### HOW TO COMPLETE THIS TASK
If a record contains a picture, leave the picture out and copy everything else exactly.

### DATA EXCERPTS
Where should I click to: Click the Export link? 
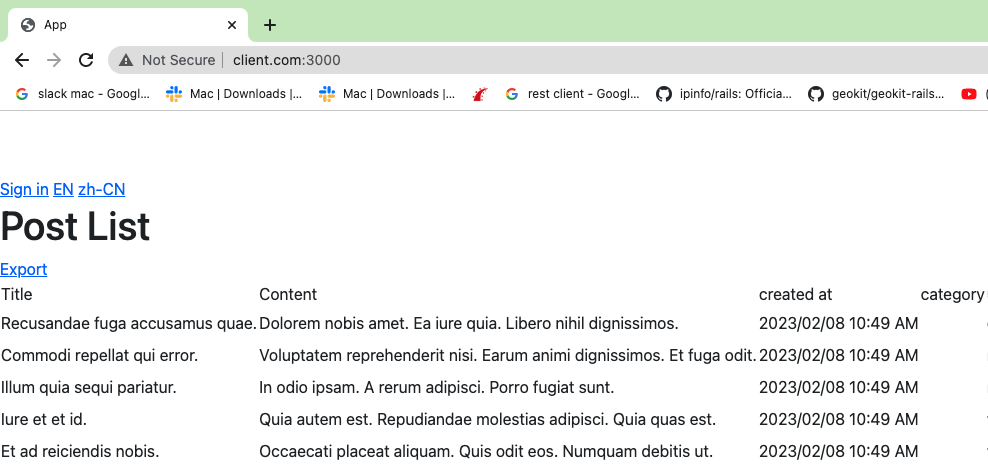[23, 269]
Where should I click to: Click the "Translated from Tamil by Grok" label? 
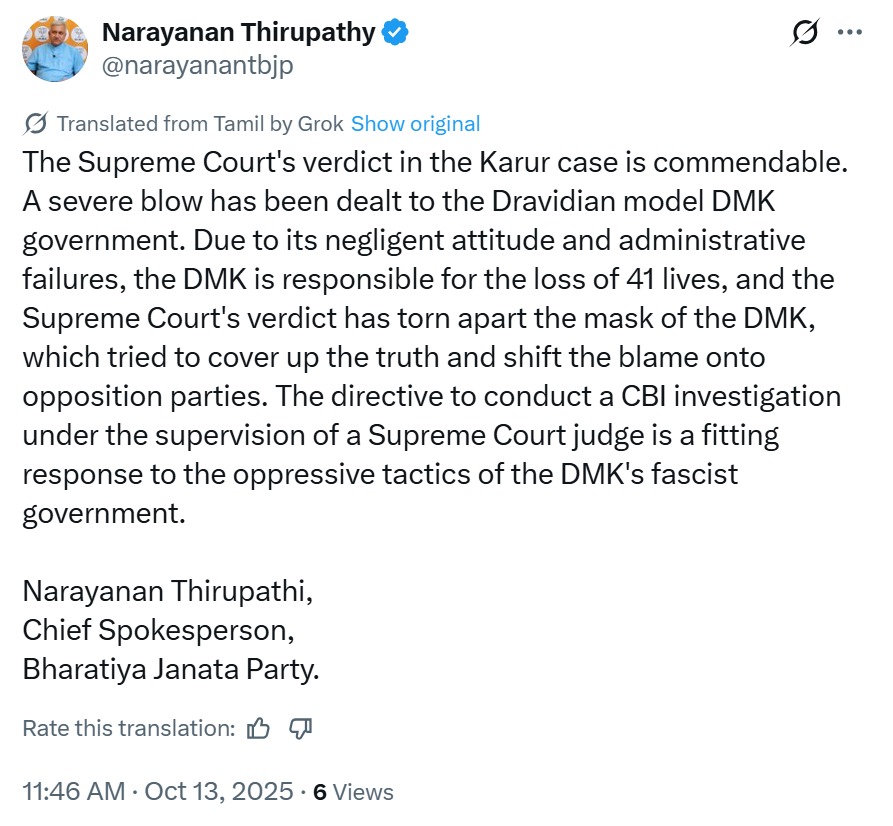(200, 124)
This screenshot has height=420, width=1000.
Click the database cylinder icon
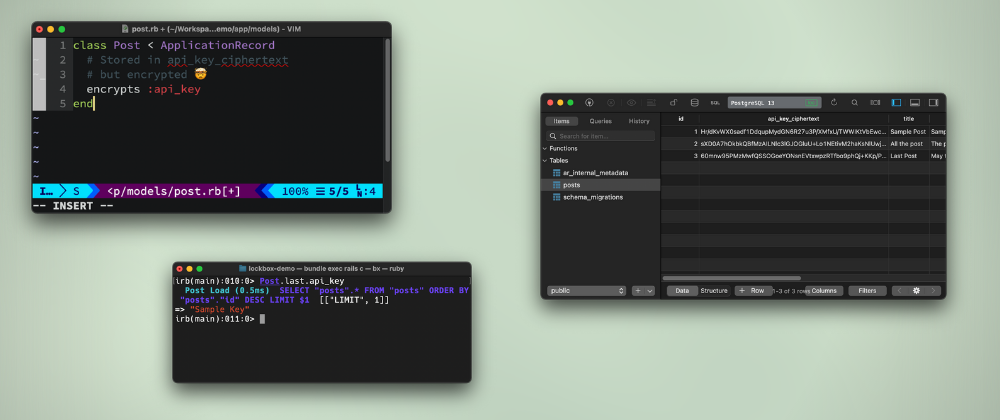pos(694,102)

### RESPONSE AREA
Where should I click to: Click the Export link? 
[23, 269]
Where should I click to: Click the "Translated from Tamil by Grok" label? 
(200, 124)
This screenshot has height=420, width=1000.
Click the database cylinder icon
pos(694,102)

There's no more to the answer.